This is Coco. His story to follow!
Ironic it is, that when you need help, financial of otherwise, your crisis has you so focused, stressed, and preoccupied that you can no more ask for it than you can fly.
Every case, every emergency, is different: the medical mysteries are the most fraught. Along with more garden variety ailments, I've had a new cat, plucked from the streets after showing up at one of my colonies. He baffled the experts, and was sent home to die...twice, by allopathic-only doctors.
Good thing about being stubborn, you don't give up. Experience tells us that there's always more to know, to do. And yet I waited to get the ultrasound which gave us the last piece of the puzzle for Coco...that his liver was bleeding, from its entire surface! I should have known better than to wait. The vet had said that if there were masses, and we wanted to do chemotherapy, there was no reason to get the ultrasound...and we would not have elected to do chemo.
To back up, Coco had been in a good foster home, very close to me, and had been doing well for three weeks.
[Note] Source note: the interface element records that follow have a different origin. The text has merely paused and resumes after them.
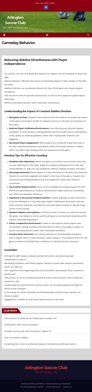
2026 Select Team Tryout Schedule (21, 325)
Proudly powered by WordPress (33, 384)
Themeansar (66, 384)
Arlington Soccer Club (46, 367)
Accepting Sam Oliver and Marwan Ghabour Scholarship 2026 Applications (40, 344)
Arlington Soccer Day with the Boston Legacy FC (27, 331)
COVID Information (53, 387)
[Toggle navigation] (47, 35)
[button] (88, 35)
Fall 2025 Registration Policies (32, 387)
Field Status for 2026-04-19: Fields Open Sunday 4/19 (30, 318)
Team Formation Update (16, 337)
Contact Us (67, 387)
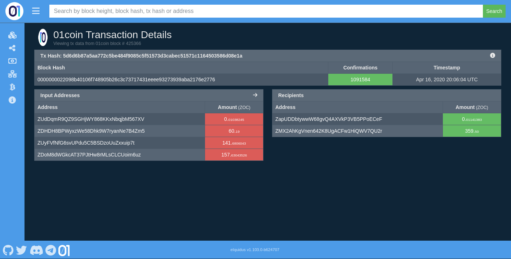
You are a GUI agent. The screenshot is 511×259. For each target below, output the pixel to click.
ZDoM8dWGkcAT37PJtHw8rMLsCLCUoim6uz (89, 155)
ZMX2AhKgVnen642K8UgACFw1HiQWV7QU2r (328, 131)
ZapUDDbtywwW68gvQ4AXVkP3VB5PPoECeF (328, 119)
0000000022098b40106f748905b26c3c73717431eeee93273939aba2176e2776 (126, 79)
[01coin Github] (8, 249)
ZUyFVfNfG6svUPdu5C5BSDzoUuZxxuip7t (85, 143)
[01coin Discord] (36, 249)
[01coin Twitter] (21, 249)
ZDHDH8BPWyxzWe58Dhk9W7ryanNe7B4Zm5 (91, 131)
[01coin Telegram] (51, 249)
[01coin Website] (64, 249)
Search (494, 11)
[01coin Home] (14, 11)
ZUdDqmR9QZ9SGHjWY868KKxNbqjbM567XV (90, 119)
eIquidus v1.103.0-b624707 (255, 249)
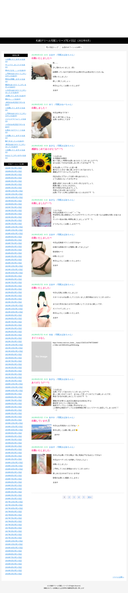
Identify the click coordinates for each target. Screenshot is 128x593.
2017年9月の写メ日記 (13, 512)
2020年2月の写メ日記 (13, 417)
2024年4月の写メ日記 (13, 253)
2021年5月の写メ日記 (13, 368)
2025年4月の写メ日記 (13, 214)
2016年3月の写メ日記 (13, 571)
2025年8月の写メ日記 (13, 204)
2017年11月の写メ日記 (14, 505)
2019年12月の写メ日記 (14, 423)
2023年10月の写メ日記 (14, 273)
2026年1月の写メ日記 (13, 188)
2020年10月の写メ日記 (14, 391)
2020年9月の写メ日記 (13, 394)
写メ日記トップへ (64, 18)
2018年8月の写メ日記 (13, 476)
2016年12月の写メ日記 (14, 541)
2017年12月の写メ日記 (14, 502)
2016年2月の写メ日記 (13, 574)
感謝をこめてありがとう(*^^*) (47, 149)
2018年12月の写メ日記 (14, 463)
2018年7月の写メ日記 (13, 479)
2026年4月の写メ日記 (13, 178)
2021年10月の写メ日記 (14, 351)
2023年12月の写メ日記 (14, 266)
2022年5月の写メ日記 (13, 328)
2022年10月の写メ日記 (14, 312)
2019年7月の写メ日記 (13, 440)
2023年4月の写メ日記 (13, 292)
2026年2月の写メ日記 (13, 184)
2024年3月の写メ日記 (13, 256)
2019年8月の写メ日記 (13, 436)
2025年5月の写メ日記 (13, 211)
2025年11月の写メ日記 (14, 194)
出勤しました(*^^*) (41, 203)
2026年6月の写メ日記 (13, 171)
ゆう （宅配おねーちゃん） (61, 104)
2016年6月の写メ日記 (13, 561)
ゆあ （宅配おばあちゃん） (61, 334)
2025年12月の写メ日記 (14, 191)
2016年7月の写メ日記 (13, 557)
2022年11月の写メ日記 (14, 309)
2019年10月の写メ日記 (14, 430)
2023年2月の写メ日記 (13, 299)
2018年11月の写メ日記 (14, 466)
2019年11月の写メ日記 (14, 427)
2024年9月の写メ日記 (13, 237)
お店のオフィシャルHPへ (72, 47)
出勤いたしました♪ (41, 288)
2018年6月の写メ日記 (13, 482)
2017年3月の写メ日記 (13, 531)
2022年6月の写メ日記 (13, 325)
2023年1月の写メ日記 (13, 302)
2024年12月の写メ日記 (14, 227)
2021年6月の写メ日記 (13, 364)
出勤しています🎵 (41, 421)
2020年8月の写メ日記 (13, 397)
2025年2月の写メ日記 (13, 220)
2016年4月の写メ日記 (13, 567)
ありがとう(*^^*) (40, 382)
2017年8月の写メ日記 (13, 515)
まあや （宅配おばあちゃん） (62, 55)
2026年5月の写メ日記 (13, 175)
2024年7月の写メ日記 (13, 243)
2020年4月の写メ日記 (13, 410)
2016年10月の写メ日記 (14, 548)
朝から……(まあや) (12, 99)
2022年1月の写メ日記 (13, 341)
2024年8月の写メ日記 (13, 240)
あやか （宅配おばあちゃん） (62, 417)
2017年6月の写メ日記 (13, 521)
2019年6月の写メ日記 (13, 443)
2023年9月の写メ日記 (13, 276)
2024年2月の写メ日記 (13, 260)
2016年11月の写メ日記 (14, 544)
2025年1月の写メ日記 (13, 224)
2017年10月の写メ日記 (14, 508)
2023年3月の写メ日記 (13, 296)
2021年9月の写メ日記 (13, 354)
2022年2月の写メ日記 (13, 338)
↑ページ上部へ (118, 577)
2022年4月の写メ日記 (13, 332)
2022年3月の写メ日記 (13, 335)
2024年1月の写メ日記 (13, 263)
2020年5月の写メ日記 (13, 407)
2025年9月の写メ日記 (13, 201)
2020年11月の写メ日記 (14, 387)
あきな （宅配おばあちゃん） (62, 146)
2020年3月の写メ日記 (13, 413)
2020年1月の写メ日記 (13, 420)
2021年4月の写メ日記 (13, 371)
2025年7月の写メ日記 (13, 207)
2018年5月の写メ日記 (13, 485)
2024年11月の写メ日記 (14, 230)
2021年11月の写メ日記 (14, 348)
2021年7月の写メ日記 (13, 361)
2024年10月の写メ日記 (14, 234)
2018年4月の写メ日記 (13, 489)
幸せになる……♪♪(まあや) (15, 70)
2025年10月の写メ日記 (14, 197)
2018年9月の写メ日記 (13, 472)
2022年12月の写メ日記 (14, 305)
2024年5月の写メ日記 (13, 250)
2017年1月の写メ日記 (13, 538)
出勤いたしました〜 (42, 58)
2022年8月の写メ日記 (13, 318)
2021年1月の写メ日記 (13, 381)
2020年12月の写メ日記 (14, 384)
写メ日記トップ (52, 47)
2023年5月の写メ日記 (13, 289)
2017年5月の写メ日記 (13, 525)
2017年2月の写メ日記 (13, 535)
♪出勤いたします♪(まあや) (15, 96)
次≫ (90, 497)
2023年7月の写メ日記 (13, 283)
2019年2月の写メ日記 (13, 456)
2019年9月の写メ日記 (13, 433)
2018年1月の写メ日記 (13, 499)
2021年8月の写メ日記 (13, 358)
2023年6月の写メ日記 (13, 286)
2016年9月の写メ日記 (13, 551)
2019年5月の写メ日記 (13, 446)
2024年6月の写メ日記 (13, 247)
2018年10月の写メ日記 (14, 469)
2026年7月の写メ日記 (13, 168)
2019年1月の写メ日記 (13, 459)
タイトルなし (38, 338)
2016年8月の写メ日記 (13, 554)
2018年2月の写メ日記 (13, 495)
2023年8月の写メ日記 (13, 279)
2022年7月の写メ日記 (13, 322)
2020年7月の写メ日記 (13, 400)
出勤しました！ (39, 108)
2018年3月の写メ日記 (13, 492)
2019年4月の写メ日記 (13, 449)
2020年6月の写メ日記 (13, 404)
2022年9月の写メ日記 (13, 315)
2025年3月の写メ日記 (13, 217)
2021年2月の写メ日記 (13, 377)
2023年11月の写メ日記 (14, 270)
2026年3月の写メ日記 (13, 181)
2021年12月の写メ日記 (14, 345)
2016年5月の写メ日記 (13, 564)
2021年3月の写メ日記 (13, 374)
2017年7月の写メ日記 (13, 518)
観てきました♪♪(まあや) (14, 141)
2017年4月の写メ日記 (13, 528)
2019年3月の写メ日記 (13, 453)
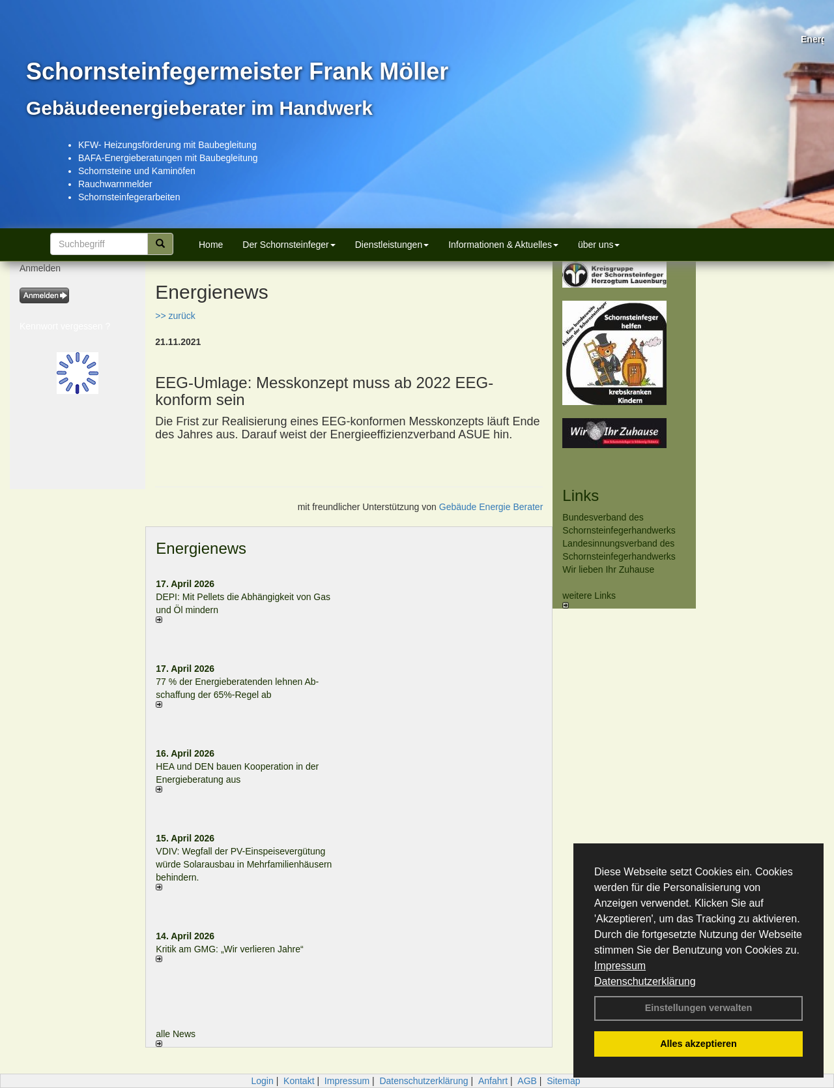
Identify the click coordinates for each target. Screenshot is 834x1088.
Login (262, 1081)
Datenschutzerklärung (645, 981)
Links (580, 495)
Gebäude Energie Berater (491, 507)
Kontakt (298, 1081)
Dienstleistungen (392, 244)
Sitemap (563, 1081)
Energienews (201, 548)
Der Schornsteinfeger (288, 244)
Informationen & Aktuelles (503, 244)
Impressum (620, 965)
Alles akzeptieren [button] (698, 1043)
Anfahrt (493, 1081)
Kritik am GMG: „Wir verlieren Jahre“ (229, 949)
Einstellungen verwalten (699, 1008)
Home (211, 244)
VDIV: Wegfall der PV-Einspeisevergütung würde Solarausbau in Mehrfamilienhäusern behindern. (244, 864)
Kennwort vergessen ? (65, 326)
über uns (599, 244)
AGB (527, 1081)
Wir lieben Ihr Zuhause (608, 569)
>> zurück (175, 315)
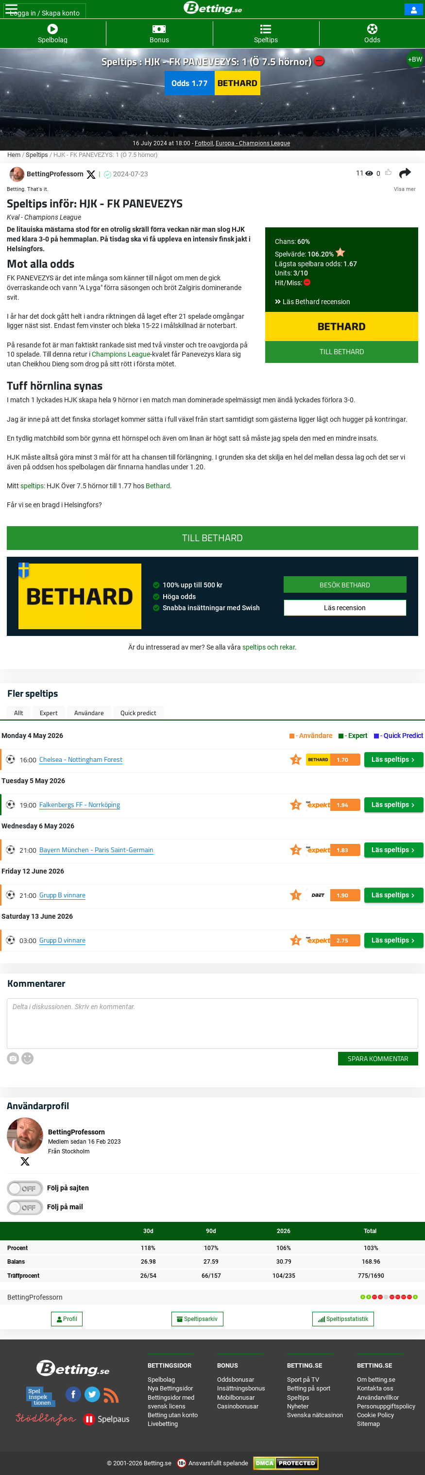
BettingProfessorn (35, 1297)
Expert (49, 713)
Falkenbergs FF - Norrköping (79, 804)
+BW (415, 59)
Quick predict (138, 713)
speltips (32, 486)
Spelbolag (161, 1379)
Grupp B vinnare (62, 895)
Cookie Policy (375, 1415)
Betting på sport (308, 1388)
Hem (13, 154)
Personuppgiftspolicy (386, 1406)
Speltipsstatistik (343, 1319)
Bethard (158, 486)
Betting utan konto (173, 1415)
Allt (18, 713)
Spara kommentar (378, 1058)
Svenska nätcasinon (315, 1415)
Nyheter (297, 1406)
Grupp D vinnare (62, 940)
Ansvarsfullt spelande (213, 1463)
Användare (89, 713)
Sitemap (368, 1423)
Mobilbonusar (236, 1397)
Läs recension (345, 608)
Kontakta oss (375, 1388)
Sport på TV (303, 1379)
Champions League (121, 354)
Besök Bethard (345, 585)
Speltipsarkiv (197, 1319)
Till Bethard (342, 351)
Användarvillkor (378, 1397)
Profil (67, 1319)
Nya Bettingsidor (170, 1388)
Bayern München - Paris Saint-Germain (96, 849)
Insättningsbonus (241, 1388)
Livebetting (163, 1423)
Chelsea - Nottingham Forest (80, 759)
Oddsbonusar (235, 1379)
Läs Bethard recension (316, 302)
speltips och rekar (268, 647)
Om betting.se (376, 1379)
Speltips (37, 154)
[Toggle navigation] (11, 9)
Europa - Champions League (253, 143)
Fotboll (204, 143)
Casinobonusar (237, 1406)
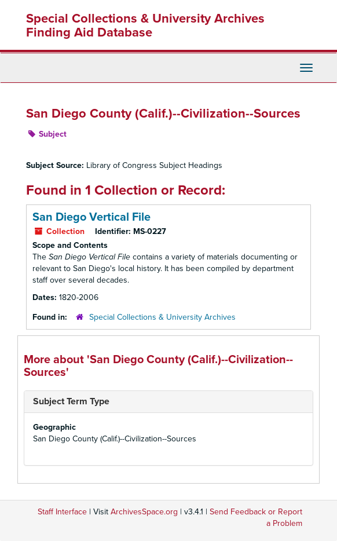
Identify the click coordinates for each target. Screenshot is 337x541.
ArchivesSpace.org (144, 512)
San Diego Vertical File (91, 217)
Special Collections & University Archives (162, 317)
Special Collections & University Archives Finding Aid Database (145, 25)
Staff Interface (62, 512)
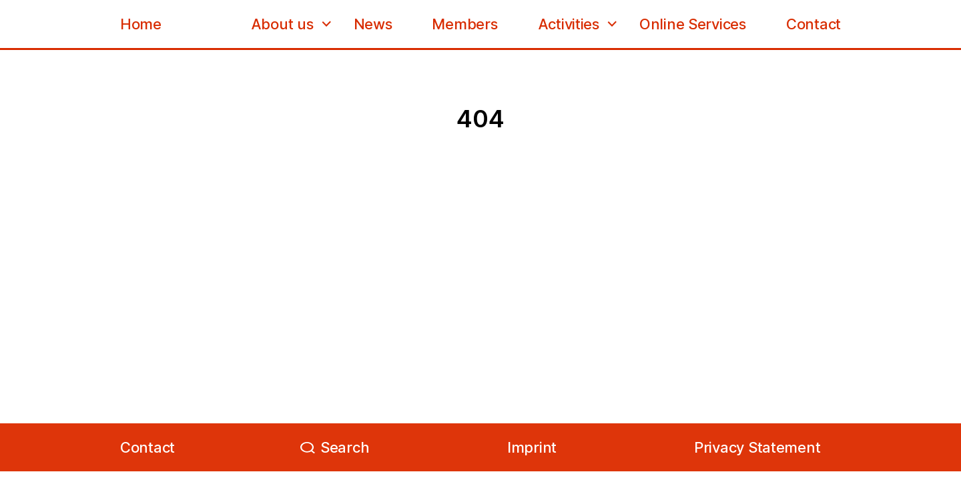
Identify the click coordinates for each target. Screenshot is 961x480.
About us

Then one morning the foster called, saying that he was vomiting and breathing fast. ER at once.
Bloodwork showed that he was extremely anemic, and he got a transfusion. His hematocrit (% of red cells in blood) was too low to sustain life. It bounced back to 20% after the transfusion (25-45% most say is normal) and held at 19%. We crossed fingers and took him home. He did fine...!! However, the cause of the anemia was still unknown. He did carry the feline Immunodeficiency virus but the vets said that that alone should not have caused him to become so anemic. I've had plenty of FIV positive cats with no problems...
So it was wait and see...
There's a lot more to this story...Much more! Amazing and wonderful. But enough for today!